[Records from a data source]
====================
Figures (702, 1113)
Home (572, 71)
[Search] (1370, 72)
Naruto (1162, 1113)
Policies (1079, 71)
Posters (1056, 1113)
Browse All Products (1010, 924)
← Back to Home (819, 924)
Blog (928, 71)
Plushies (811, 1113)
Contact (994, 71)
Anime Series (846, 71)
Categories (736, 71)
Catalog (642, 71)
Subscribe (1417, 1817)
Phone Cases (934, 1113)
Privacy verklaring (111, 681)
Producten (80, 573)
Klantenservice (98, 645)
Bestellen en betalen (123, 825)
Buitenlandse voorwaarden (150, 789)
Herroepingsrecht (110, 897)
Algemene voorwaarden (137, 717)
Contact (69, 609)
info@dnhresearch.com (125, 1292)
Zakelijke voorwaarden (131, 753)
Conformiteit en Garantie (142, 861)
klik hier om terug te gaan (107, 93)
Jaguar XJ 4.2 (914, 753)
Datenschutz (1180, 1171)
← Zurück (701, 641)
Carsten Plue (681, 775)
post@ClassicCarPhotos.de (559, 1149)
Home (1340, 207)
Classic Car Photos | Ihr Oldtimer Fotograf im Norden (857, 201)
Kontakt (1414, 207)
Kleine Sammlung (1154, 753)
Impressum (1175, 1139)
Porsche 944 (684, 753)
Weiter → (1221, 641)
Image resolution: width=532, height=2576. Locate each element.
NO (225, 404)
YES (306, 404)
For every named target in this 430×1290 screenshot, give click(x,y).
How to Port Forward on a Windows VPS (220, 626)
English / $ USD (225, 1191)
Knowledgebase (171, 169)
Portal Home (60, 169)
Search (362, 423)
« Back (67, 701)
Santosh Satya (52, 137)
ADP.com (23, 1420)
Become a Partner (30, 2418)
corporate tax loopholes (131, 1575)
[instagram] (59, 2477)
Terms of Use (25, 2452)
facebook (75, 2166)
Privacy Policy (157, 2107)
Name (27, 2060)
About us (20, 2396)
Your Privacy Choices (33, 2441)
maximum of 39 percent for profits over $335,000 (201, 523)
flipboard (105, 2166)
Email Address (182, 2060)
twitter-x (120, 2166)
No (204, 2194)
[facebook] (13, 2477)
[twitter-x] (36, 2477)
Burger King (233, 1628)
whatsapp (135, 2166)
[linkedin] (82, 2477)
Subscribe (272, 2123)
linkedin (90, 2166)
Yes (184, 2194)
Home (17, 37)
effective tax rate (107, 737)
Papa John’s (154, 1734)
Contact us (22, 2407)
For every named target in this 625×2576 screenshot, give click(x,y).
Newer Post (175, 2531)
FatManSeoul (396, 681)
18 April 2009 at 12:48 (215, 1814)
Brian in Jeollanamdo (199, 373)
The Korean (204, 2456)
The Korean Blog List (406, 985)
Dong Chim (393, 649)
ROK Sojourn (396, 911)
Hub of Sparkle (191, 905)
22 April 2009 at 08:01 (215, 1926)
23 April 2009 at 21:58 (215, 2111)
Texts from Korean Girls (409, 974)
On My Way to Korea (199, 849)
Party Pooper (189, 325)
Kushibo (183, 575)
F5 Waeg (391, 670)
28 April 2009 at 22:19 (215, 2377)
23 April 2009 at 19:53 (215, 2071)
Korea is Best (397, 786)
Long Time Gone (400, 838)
====================
* **What you should do**:
Each record above needs to be written out exactly, with nothing left out.

* **Answer space**:
Figures (702, 1113)
Home (572, 71)
[Search] (1370, 72)
Naruto (1162, 1113)
Policies (1079, 71)
Posters (1056, 1113)
Browse All Products (1010, 924)
← Back to Home (819, 924)
Blog (928, 71)
Plushies (811, 1113)
Contact (994, 71)
Anime Series (846, 71)
Categories (736, 71)
Catalog (642, 71)
Subscribe (1417, 1817)
Phone Cases (934, 1113)
Privacy verklaring (111, 681)
Producten (80, 573)
Klantenservice (98, 645)
Bestellen en betalen (123, 825)
Buitenlandse voorwaarden (150, 789)
Herroepingsrecht (110, 897)
Algemene voorwaarden (137, 717)
Contact (69, 609)
info@dnhresearch.com (125, 1292)
Zakelijke voorwaarden (131, 753)
Conformiteit en Garantie (142, 861)
klik hier om terug te gaan (107, 93)
Jaguar XJ 4.2 (914, 753)
Datenschutz (1180, 1171)
← Zurück (701, 641)
Carsten Plue (681, 775)
post@ClassicCarPhotos.de (559, 1149)
Home (1340, 207)
Classic Car Photos | Ihr Oldtimer Fotograf im Norden (857, 201)
Kontakt (1414, 207)
Kleine Sammlung (1154, 753)
Impressum (1175, 1139)
Porsche 944 (684, 753)
Weiter → (1221, 641)
Image resolution: width=532, height=2576. Locate each element.
NO (225, 404)
YES (306, 404)
For every named target in this 430×1290 screenshot, give click(x,y).
How to Port Forward on a Windows VPS (220, 626)
English / $ USD (225, 1191)
Knowledgebase (171, 169)
Portal Home (60, 169)
Search (362, 423)
« Back (67, 701)
Santosh Satya (52, 137)
ADP.com (23, 1420)
Become a Partner (30, 2418)
corporate tax loopholes (131, 1575)
[instagram] (59, 2477)
Terms of Use (25, 2452)
facebook (75, 2166)
Privacy Policy (157, 2107)
Name (27, 2060)
About us (20, 2396)
Your Privacy Choices (33, 2441)
maximum of 39 percent for profits over $335,000 (201, 523)
flipboard (105, 2166)
Email Address (182, 2060)
twitter-x (120, 2166)
No (204, 2194)
[facebook] (13, 2477)
[twitter-x] (36, 2477)
Burger King (233, 1628)
whatsapp (135, 2166)
[linkedin] (82, 2477)
Subscribe (272, 2123)
linkedin (90, 2166)
Yes (184, 2194)
Home (17, 37)
effective tax rate (107, 737)
Papa John’s (154, 1734)
Contact us (22, 2407)
For every named target in this 625×2576 screenshot, give click(x,y).
Newer Post (175, 2531)
FatManSeoul (396, 681)
18 April 2009 at 12:48 (215, 1814)
Brian in Jeollanamdo (199, 373)
The Korean (204, 2456)
The Korean Blog List (406, 985)
Dong Chim (393, 649)
ROK Sojourn (396, 911)
Hub of Sparkle (191, 905)
22 April 2009 at 08:01 (215, 1926)
23 April 2009 at 21:58 (215, 2111)
Texts from Korean Girls (409, 974)
On My Way to Korea (199, 849)
Party Pooper (189, 325)
Kushibo (183, 575)
F5 Waeg (391, 670)
28 April 2009 at 22:19 (215, 2377)
23 April 2009 at 19:53 (215, 2071)
Korea is Best (397, 786)
Long Time Gone (400, 838)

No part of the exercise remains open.